Content starts

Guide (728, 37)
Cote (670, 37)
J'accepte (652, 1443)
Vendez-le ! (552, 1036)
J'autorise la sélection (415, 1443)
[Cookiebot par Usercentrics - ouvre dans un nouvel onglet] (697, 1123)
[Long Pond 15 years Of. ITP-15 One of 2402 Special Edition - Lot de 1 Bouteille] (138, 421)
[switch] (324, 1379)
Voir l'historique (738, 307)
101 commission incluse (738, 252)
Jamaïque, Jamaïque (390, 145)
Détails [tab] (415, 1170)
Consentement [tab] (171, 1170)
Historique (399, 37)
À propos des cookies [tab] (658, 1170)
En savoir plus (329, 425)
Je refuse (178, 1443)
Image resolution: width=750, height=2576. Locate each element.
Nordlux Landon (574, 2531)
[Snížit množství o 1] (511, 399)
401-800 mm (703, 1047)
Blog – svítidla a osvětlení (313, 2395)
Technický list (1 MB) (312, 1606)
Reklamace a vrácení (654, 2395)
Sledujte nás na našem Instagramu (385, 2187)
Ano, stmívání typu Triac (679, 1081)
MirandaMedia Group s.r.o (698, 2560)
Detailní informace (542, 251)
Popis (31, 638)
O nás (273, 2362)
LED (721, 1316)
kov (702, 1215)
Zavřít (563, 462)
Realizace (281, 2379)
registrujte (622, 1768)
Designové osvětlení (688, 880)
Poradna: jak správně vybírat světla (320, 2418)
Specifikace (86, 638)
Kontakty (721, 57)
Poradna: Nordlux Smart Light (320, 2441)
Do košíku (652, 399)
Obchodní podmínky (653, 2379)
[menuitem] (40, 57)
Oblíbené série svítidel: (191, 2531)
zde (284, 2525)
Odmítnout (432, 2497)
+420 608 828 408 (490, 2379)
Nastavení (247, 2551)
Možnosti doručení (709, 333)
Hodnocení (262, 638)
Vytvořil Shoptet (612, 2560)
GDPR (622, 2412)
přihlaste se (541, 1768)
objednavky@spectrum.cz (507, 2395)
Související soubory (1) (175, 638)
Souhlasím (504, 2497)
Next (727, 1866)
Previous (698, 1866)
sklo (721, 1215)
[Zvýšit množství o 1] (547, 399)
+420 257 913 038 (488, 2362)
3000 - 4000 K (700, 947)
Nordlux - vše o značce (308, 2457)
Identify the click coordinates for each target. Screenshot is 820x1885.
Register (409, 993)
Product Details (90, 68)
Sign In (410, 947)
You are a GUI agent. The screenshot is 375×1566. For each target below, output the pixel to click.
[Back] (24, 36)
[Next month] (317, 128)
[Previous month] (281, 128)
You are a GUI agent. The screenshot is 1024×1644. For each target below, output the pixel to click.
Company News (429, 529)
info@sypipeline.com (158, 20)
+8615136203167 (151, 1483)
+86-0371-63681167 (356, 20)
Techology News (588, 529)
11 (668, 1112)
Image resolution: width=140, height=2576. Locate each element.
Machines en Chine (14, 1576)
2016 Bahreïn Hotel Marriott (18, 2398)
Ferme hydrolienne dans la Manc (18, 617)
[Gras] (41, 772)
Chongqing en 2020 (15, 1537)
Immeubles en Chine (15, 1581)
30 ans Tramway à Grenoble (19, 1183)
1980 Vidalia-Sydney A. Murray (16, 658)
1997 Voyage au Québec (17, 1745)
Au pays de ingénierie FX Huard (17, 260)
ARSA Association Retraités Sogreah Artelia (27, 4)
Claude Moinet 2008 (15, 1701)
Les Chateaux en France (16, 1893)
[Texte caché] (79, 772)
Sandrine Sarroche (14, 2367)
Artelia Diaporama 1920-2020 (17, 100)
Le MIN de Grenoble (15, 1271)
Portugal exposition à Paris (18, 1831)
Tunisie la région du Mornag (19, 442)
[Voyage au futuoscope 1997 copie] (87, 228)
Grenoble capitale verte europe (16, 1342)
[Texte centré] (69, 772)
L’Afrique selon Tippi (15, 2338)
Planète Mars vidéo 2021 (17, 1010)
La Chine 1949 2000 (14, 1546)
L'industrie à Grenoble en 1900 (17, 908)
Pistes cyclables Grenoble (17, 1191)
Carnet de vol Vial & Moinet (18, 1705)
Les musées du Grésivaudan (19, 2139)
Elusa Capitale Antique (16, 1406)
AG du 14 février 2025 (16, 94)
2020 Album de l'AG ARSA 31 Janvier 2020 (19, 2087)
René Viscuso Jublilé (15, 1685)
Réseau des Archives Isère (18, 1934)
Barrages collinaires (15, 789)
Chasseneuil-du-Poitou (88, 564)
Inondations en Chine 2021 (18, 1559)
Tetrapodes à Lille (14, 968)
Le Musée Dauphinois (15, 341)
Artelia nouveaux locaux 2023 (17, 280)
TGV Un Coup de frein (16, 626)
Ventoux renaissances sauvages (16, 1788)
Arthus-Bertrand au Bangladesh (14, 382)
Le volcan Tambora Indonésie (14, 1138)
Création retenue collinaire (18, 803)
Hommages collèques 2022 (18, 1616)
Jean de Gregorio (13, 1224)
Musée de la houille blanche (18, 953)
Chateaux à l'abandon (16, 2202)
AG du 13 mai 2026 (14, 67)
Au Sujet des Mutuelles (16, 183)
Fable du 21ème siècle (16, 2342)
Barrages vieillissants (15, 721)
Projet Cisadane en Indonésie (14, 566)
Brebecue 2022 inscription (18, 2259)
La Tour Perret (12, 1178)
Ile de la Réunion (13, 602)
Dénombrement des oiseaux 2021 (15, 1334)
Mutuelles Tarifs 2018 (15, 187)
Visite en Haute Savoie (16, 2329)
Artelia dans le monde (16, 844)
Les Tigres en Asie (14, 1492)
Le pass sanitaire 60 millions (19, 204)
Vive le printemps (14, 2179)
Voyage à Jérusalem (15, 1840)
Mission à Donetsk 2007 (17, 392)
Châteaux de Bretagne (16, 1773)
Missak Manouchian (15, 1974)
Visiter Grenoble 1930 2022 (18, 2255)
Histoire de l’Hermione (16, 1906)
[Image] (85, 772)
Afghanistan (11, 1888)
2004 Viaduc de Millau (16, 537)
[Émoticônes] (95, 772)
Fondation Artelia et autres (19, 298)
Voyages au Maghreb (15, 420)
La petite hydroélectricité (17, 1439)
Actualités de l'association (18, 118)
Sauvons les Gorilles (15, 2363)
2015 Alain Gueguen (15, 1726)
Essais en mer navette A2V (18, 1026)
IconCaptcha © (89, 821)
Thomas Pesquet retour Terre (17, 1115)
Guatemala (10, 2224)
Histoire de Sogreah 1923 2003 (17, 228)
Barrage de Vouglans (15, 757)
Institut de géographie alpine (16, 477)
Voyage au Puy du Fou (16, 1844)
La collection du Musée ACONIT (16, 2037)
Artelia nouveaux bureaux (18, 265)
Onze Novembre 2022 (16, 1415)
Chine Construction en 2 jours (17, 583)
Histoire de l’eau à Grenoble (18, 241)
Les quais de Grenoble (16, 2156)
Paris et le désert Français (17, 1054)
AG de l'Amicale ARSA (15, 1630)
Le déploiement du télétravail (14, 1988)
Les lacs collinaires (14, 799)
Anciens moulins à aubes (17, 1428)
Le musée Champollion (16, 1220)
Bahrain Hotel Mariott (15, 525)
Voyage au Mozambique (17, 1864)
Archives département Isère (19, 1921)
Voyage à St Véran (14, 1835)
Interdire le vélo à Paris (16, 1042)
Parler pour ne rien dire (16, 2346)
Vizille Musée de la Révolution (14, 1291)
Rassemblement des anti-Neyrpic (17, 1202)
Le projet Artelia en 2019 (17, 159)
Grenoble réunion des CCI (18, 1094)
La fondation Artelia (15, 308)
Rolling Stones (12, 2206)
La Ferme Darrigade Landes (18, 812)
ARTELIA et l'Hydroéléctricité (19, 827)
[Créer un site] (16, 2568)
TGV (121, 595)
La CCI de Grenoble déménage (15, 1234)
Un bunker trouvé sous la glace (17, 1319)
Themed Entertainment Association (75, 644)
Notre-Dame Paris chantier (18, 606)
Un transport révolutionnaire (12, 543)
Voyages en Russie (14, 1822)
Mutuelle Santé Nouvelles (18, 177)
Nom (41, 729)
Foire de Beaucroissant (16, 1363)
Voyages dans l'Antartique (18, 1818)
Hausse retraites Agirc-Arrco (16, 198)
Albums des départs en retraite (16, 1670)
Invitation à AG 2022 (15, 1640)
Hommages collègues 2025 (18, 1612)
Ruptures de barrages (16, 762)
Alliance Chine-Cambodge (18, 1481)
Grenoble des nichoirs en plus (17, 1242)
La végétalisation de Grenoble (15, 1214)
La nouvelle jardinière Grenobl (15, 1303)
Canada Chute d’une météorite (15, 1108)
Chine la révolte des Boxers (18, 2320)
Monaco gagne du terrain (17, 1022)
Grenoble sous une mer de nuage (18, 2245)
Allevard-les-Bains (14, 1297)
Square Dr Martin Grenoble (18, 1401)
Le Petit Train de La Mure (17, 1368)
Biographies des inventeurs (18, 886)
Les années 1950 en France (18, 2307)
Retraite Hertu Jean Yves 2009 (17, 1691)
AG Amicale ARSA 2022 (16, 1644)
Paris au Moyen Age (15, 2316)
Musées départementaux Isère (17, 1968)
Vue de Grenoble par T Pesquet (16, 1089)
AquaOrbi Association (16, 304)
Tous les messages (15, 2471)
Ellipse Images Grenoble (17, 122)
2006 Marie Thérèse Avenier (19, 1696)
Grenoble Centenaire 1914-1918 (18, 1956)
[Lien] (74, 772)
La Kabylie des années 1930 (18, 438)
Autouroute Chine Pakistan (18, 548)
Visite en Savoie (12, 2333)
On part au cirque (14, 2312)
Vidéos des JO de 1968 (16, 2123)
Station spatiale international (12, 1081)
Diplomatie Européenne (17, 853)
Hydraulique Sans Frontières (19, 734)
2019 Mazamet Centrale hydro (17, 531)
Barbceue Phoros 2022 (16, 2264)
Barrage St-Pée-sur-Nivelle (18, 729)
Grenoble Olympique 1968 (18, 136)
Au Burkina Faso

Content ends

* About this exercise *
Using the entries shown above, reproduce verbatim the lines from the line bearing "Mutuelle Santé Nouvelles (18, 177)" to the line bearing "Hydraulique Sans Frontières (19, 734)", inclusive.

* Solved problem *
Mutuelle Santé Nouvelles (18, 177)
Nom (41, 729)
Foire de Beaucroissant (16, 1363)
Voyages dans l'Antartique (18, 1818)
Hausse retraites Agirc-Arrco (16, 198)
Albums des départs en retraite (16, 1670)
Invitation à AG 2022 (15, 1640)
Hommages collègues 2025 (18, 1612)
Ruptures de barrages (16, 762)
Alliance Chine-Cambodge (18, 1481)
Grenoble des nichoirs en plus (17, 1242)
La végétalisation de Grenoble (15, 1214)
La nouvelle jardinière Grenobl (15, 1303)
Canada Chute d’une météorite (15, 1108)
Chine la révolte des Boxers (18, 2320)
Monaco gagne du terrain (17, 1022)
Grenoble sous une mer de nuage (18, 2245)
Allevard-les-Bains (14, 1297)
Square Dr Martin Grenoble (18, 1401)
Le Petit Train de La Mure (17, 1368)
Biographies des inventeurs (18, 886)
Les années 1950 en France (18, 2307)
Retraite Hertu Jean Yves 2009 (17, 1691)
AG Amicale ARSA 2022 (16, 1644)
Paris au Moyen Age (15, 2316)
Musées départementaux Isère (17, 1968)
Vue de Grenoble par T Pesquet (16, 1089)
AquaOrbi Association (16, 304)
Tous les messages (15, 2471)
Ellipse Images Grenoble (17, 122)
2006 Marie Thérèse Avenier (19, 1696)
Grenoble Centenaire 1914-1918 (18, 1956)
[Lien] (74, 772)
La Kabylie des années 1930 (18, 438)
Autouroute Chine Pakistan (18, 548)
Visite en Savoie (12, 2333)
On part au cirque (14, 2312)
Vidéos des JO de 1968 (16, 2123)
Station spatiale international (12, 1081)
Diplomatie Européenne (17, 853)
Hydraulique Sans Frontières (19, 734)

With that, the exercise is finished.